* **Excerpts from a dataset**
- - -

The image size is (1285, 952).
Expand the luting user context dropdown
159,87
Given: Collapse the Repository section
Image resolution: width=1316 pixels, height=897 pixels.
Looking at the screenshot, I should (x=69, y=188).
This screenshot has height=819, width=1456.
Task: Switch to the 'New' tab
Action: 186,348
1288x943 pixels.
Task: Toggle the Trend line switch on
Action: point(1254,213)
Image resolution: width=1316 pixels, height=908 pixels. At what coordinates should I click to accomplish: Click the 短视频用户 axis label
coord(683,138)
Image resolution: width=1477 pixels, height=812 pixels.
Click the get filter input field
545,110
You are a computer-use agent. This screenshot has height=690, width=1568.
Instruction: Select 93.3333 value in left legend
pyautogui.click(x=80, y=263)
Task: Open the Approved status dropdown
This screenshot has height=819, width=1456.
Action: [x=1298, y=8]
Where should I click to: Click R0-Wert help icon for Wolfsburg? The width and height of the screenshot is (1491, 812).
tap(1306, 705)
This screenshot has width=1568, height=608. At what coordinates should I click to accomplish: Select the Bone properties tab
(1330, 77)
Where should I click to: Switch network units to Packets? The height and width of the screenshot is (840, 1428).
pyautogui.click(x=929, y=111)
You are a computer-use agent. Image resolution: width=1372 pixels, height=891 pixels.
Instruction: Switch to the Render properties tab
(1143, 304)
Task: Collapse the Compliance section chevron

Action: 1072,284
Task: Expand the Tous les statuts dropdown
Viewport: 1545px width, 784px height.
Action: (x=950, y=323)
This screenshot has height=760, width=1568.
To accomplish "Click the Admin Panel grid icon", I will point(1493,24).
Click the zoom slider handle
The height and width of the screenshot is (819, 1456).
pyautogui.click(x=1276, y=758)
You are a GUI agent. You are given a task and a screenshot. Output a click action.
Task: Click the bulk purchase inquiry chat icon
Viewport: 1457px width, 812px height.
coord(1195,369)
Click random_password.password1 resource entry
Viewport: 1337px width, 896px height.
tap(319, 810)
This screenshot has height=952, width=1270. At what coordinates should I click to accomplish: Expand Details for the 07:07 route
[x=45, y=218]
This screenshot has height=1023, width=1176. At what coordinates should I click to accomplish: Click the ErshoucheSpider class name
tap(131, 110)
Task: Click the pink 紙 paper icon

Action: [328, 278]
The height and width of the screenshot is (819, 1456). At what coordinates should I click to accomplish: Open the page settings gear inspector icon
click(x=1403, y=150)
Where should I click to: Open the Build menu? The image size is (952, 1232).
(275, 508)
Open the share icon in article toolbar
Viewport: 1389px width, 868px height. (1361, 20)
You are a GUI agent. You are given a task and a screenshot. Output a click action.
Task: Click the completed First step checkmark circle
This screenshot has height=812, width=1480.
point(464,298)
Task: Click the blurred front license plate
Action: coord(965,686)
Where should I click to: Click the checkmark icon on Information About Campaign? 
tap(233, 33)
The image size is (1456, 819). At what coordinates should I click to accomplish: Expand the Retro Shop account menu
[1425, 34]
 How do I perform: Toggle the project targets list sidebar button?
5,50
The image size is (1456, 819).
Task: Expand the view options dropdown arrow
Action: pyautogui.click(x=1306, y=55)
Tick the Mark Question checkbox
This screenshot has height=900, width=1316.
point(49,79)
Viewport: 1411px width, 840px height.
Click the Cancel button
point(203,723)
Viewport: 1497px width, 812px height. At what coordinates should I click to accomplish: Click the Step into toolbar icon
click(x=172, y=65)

- - -

* **Your task**
Show, from the records above, every line that includes "agent".

* **Solution below**
You are a computer-use agent. This screenshot has height=690, width=1568.
You are a computer-use agent. Image resolution: width=1372 pixels, height=891 pixels.
You are a GUI agent. You are given a task and a screenshot. Output a click action.
You are a GUI agent. You are given a task and a screenshot. Output a click action.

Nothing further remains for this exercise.